GOAL OF THE EXERCISE
What is needed is an exact reproduction of the lines in the records below, starting at the line with "Click the Burgundy color swatch" and ending at the line with "Boost MinimaLiminal's post", both included, and nothing else; pictures stay out.

*** Opening of EXCERPTED RECORDS ***

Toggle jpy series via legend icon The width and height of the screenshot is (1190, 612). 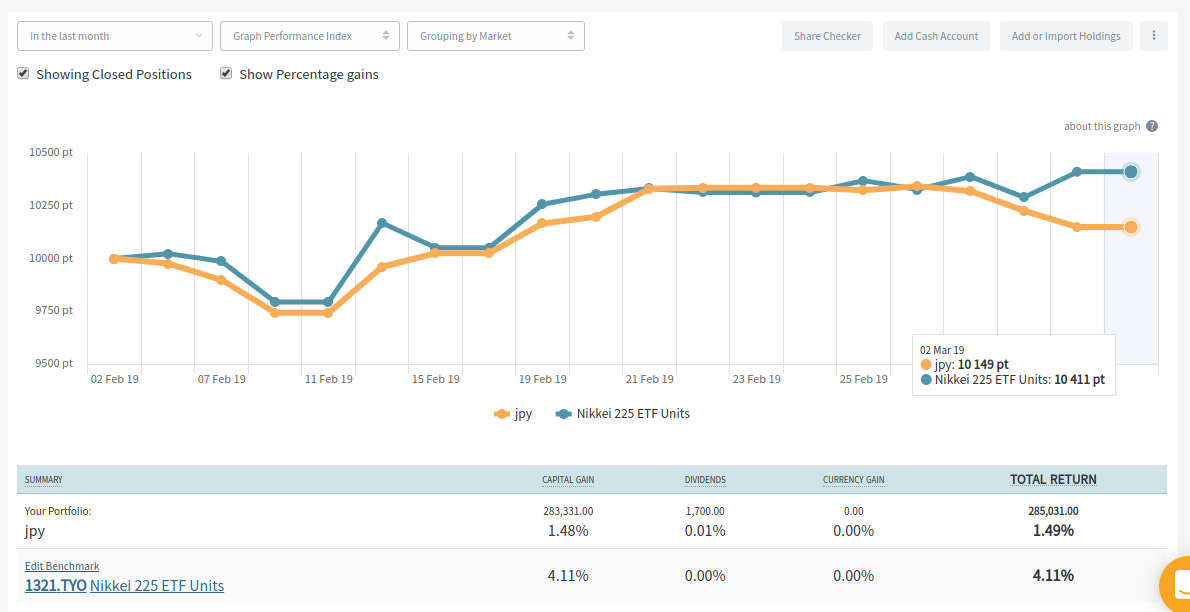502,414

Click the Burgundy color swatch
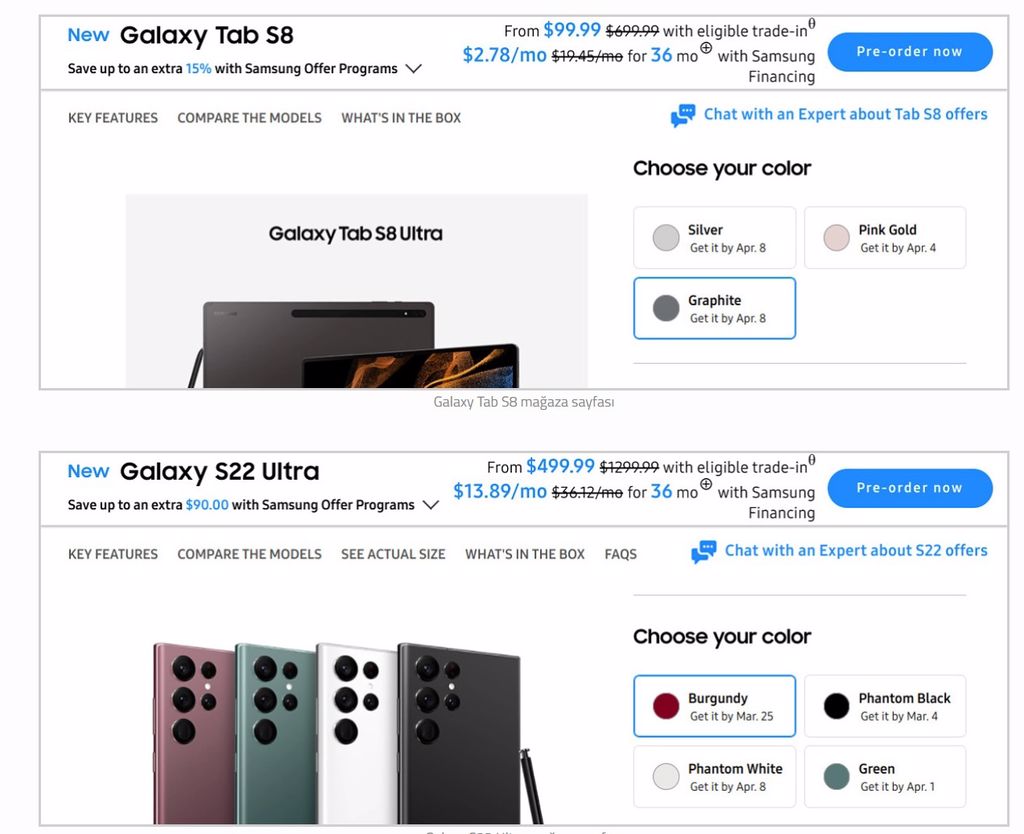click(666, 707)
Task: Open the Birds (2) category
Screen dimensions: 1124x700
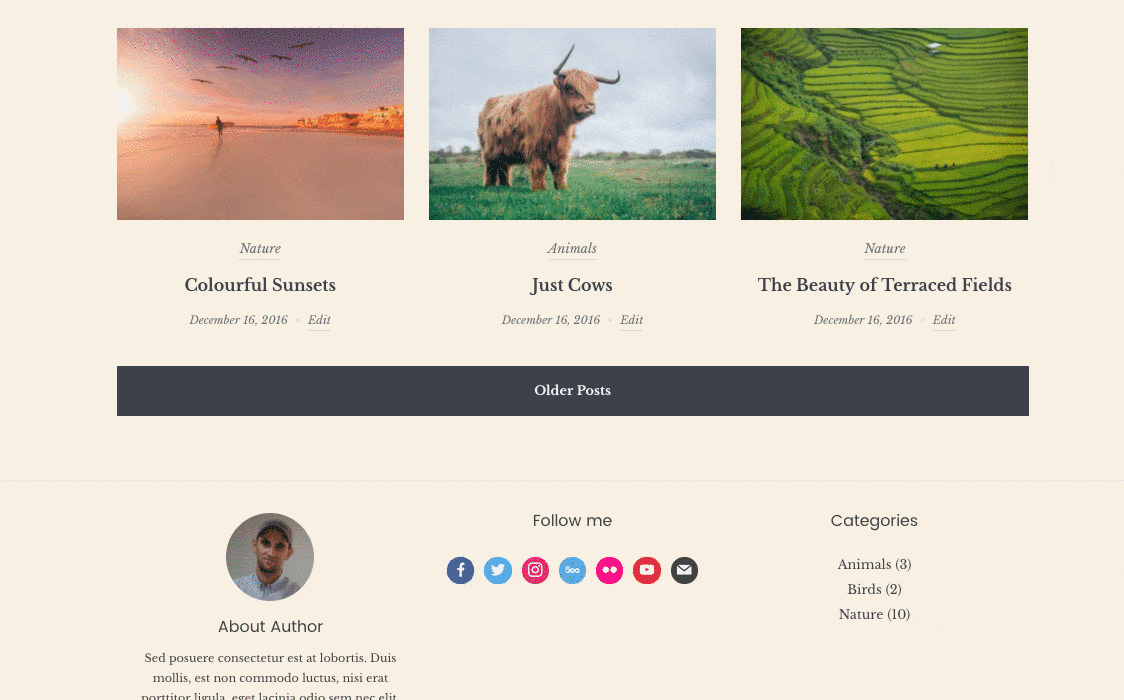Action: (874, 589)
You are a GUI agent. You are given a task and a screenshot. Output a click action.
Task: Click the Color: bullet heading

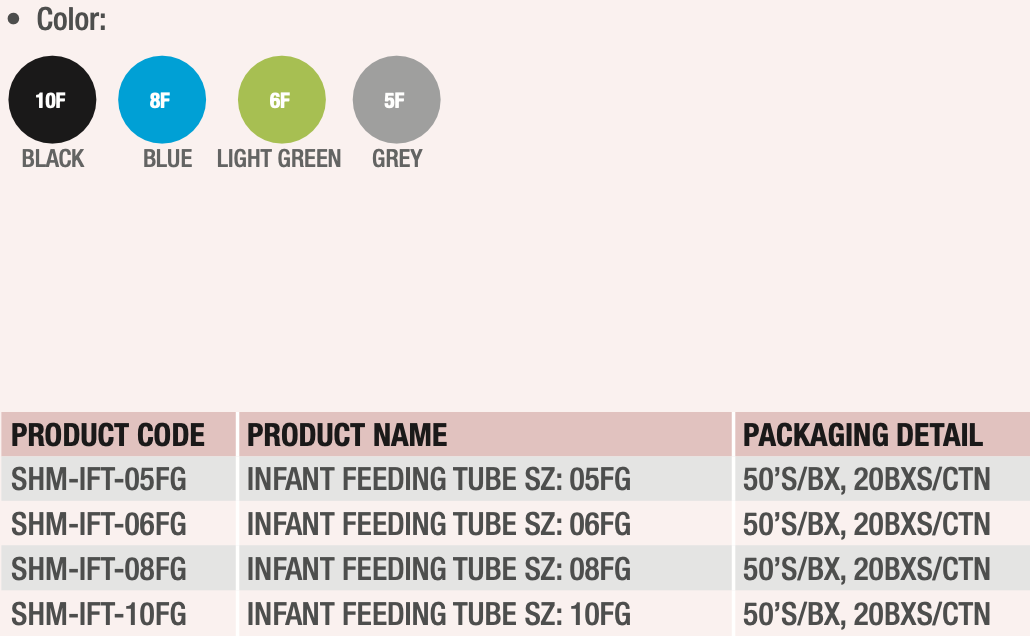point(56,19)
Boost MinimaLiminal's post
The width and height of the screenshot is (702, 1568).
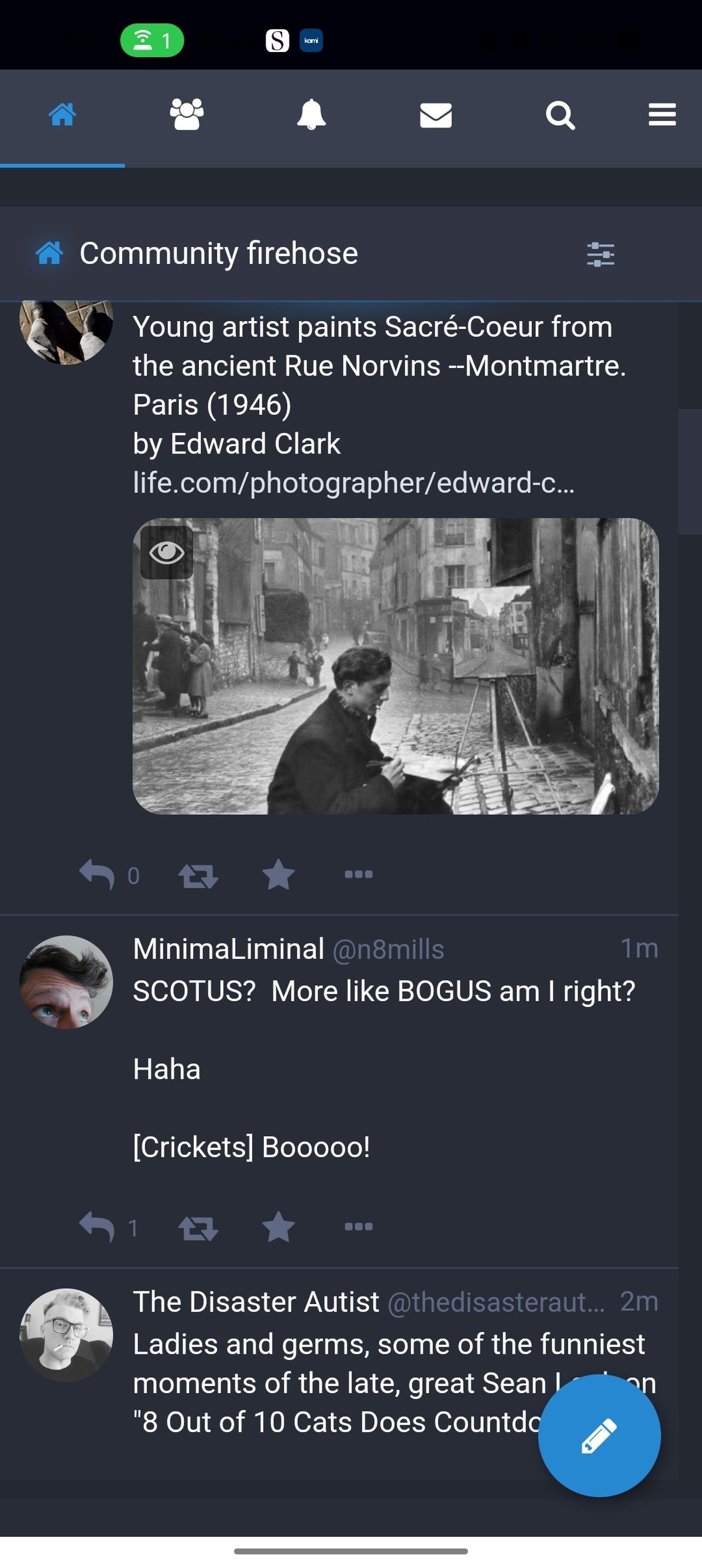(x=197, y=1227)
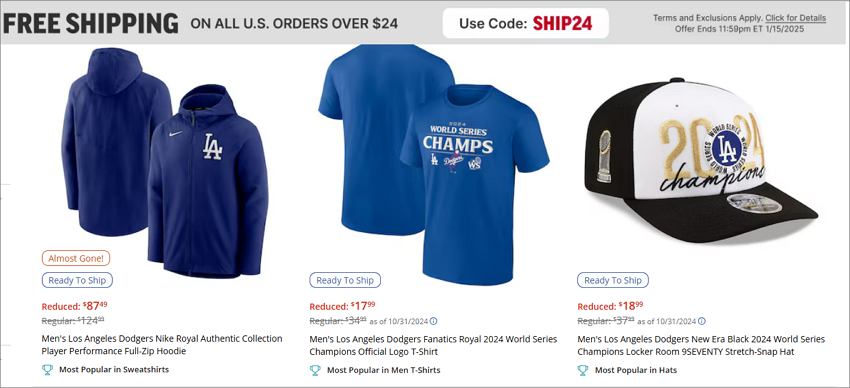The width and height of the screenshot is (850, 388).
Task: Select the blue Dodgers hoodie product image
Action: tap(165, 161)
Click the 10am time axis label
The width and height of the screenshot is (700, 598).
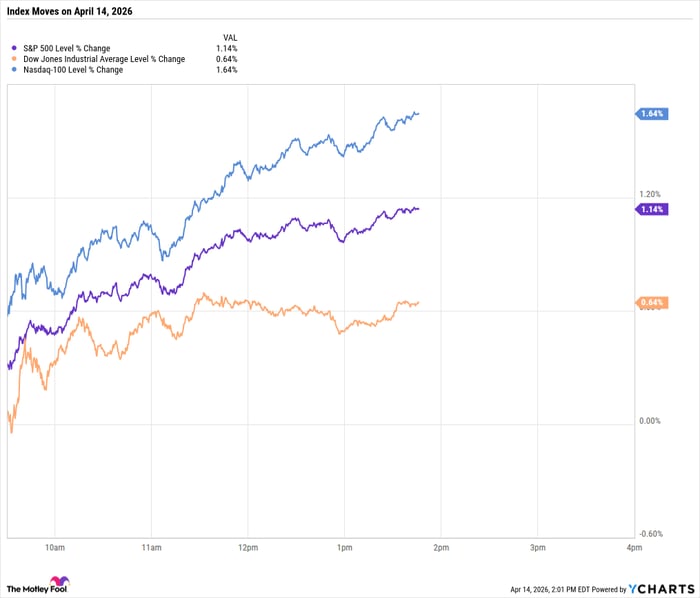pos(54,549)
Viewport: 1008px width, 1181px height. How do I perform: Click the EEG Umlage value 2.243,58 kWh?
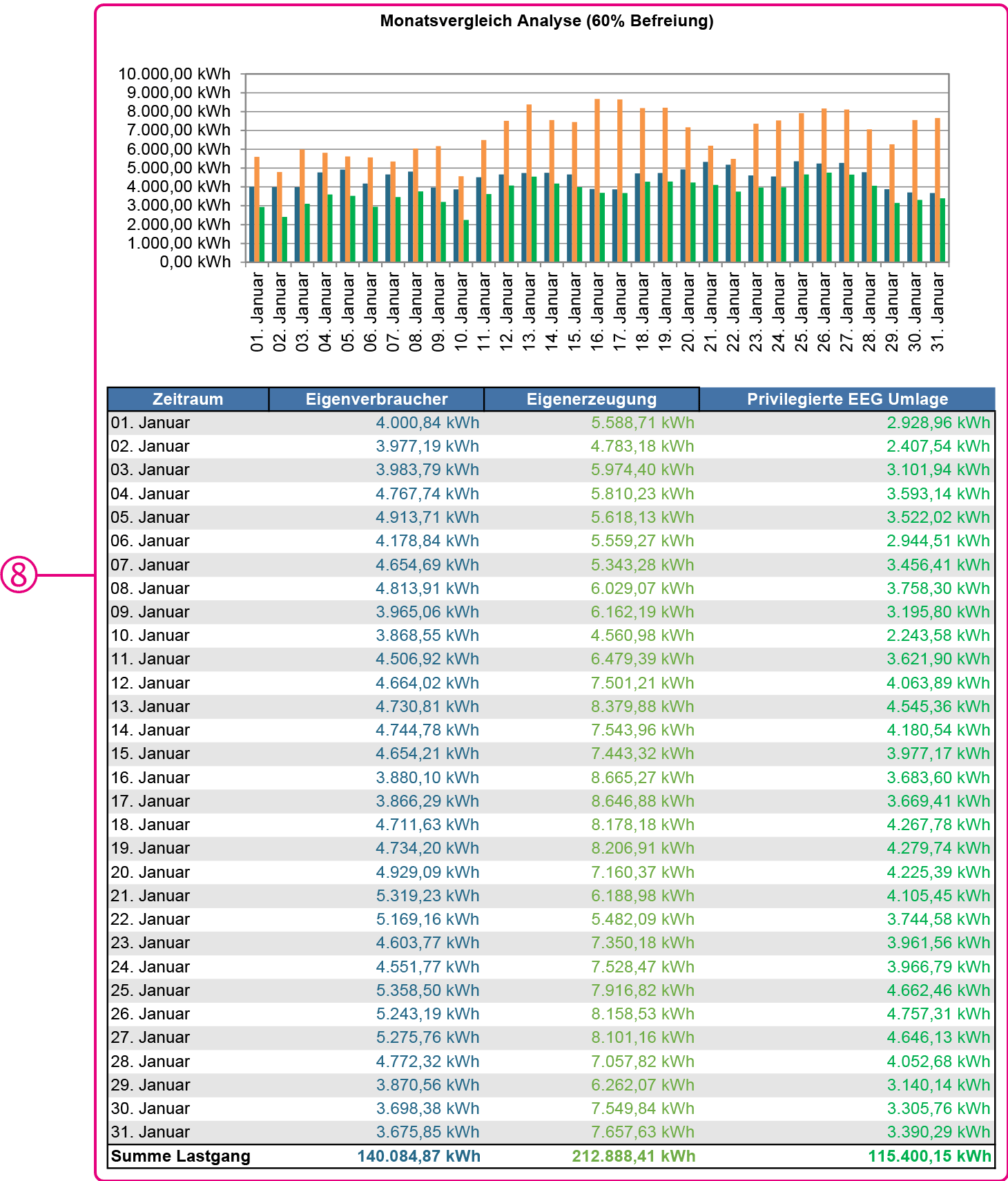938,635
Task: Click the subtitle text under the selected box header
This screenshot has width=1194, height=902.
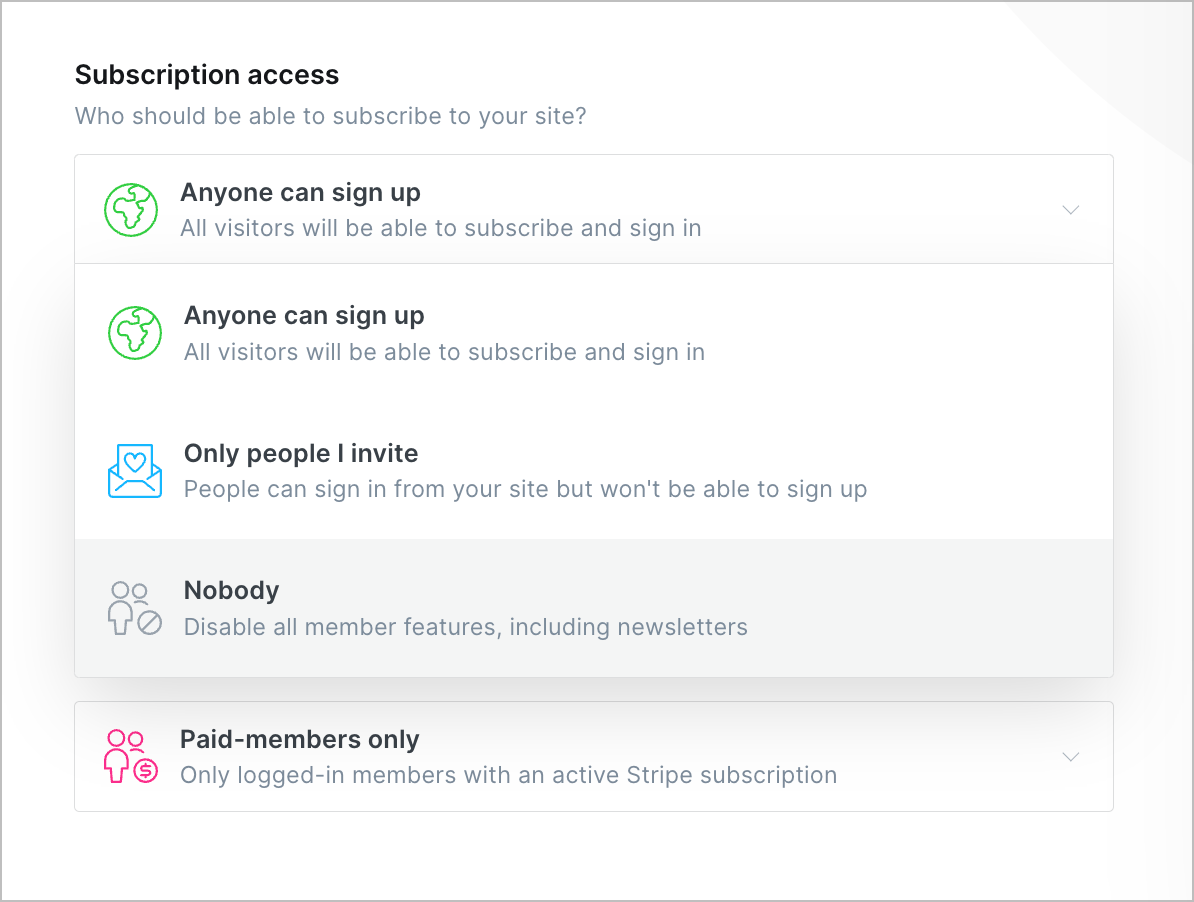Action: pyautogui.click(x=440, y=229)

*** Close of EXCERPTED RECORDS ***

SOLUTION FOR THIS PROBLEM
Click the Burgundy color swatch
click(666, 707)
Task: Open the Birds (2) category
Screen dimensions: 1124x700
Action: (874, 589)
You are a GUI agent. You are given a task and a screenshot. Output a click action.
Task: Click the Color: bullet heading

point(56,19)
Boost MinimaLiminal's post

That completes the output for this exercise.